Start of Material for the task
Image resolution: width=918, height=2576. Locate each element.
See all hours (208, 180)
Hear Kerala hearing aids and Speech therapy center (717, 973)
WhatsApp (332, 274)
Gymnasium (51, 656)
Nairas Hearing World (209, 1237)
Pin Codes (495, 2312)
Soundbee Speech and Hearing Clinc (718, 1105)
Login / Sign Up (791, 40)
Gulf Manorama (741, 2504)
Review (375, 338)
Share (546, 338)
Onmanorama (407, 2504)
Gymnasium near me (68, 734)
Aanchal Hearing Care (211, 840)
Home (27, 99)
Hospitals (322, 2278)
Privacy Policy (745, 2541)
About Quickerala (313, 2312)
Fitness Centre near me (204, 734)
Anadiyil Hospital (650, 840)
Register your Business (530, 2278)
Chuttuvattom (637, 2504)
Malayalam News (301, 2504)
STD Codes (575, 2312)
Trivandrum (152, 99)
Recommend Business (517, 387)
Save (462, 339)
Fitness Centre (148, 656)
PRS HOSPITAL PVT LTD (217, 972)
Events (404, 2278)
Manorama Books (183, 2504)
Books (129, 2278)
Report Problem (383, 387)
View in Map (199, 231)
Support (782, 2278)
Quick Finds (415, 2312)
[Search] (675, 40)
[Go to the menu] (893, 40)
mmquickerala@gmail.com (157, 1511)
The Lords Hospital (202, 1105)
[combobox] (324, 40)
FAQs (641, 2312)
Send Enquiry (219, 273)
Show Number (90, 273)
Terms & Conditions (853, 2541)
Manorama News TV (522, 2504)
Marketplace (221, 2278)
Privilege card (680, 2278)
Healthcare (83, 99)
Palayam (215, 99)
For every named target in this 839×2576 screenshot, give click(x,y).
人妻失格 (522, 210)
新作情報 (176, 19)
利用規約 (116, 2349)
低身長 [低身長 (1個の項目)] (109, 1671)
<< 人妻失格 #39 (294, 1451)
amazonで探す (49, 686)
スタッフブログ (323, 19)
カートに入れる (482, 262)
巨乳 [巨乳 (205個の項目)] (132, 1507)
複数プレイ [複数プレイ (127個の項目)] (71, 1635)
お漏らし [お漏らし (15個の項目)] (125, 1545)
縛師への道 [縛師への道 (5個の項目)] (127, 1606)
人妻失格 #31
End of Material for the task
| Prompt |
Repeat every line of the records above unchanged.

| The result |
Image resolution: width=918, height=2576. Locate each element.
See all hours (208, 180)
Hear Kerala hearing aids and Speech therapy center (717, 973)
WhatsApp (332, 274)
Gymnasium (51, 656)
Nairas Hearing World (209, 1237)
Pin Codes (495, 2312)
Soundbee Speech and Hearing Clinc (718, 1105)
Login / Sign Up (791, 40)
Gulf Manorama (741, 2504)
Review (375, 338)
Share (546, 338)
Onmanorama (407, 2504)
Gymnasium near me (68, 734)
Aanchal Hearing Care (211, 840)
Home (27, 99)
Hospitals (322, 2278)
Privacy Policy (745, 2541)
About Quickerala (313, 2312)
Fitness Centre near me (204, 734)
Anadiyil Hospital (650, 840)
Register your Business (530, 2278)
Chuttuvattom (637, 2504)
Malayalam News (301, 2504)
STD Codes (575, 2312)
Trivandrum (152, 99)
Recommend Business (517, 387)
Save (462, 339)
Fitness Centre (148, 656)
PRS HOSPITAL PVT LTD (217, 972)
Events (404, 2278)
Manorama Books (183, 2504)
Books (129, 2278)
Report Problem (383, 387)
View in Map (199, 231)
Support (782, 2278)
Quick Finds (415, 2312)
[Search] (675, 40)
[Go to the menu] (893, 40)
mmquickerala@gmail.com (157, 1511)
The Lords Hospital (202, 1105)
[combobox] (324, 40)
FAQs (641, 2312)
Send Enquiry (219, 273)
Show Number (90, 273)
Terms & Conditions (853, 2541)
Manorama News TV (522, 2504)
Marketplace (221, 2278)
Privilege card (680, 2278)
Healthcare (83, 99)
Palayam (215, 99)
For every named target in this 839×2576 screenshot, give click(x,y).
人妻失格 (522, 210)
新作情報 (176, 19)
利用規約 (116, 2349)
低身長 [低身長 (1個の項目)] (109, 1671)
<< 人妻失格 #39 (294, 1451)
amazonで探す (49, 686)
スタッフブログ (323, 19)
カートに入れる (482, 262)
巨乳 [巨乳 (205個の項目)] (132, 1507)
複数プレイ [複数プレイ (127個の項目)] (71, 1635)
お漏らし [お漏らし (15個の項目)] (125, 1545)
縛師への道 [縛師への道 (5個の項目)] (127, 1606)
人妻失格 #31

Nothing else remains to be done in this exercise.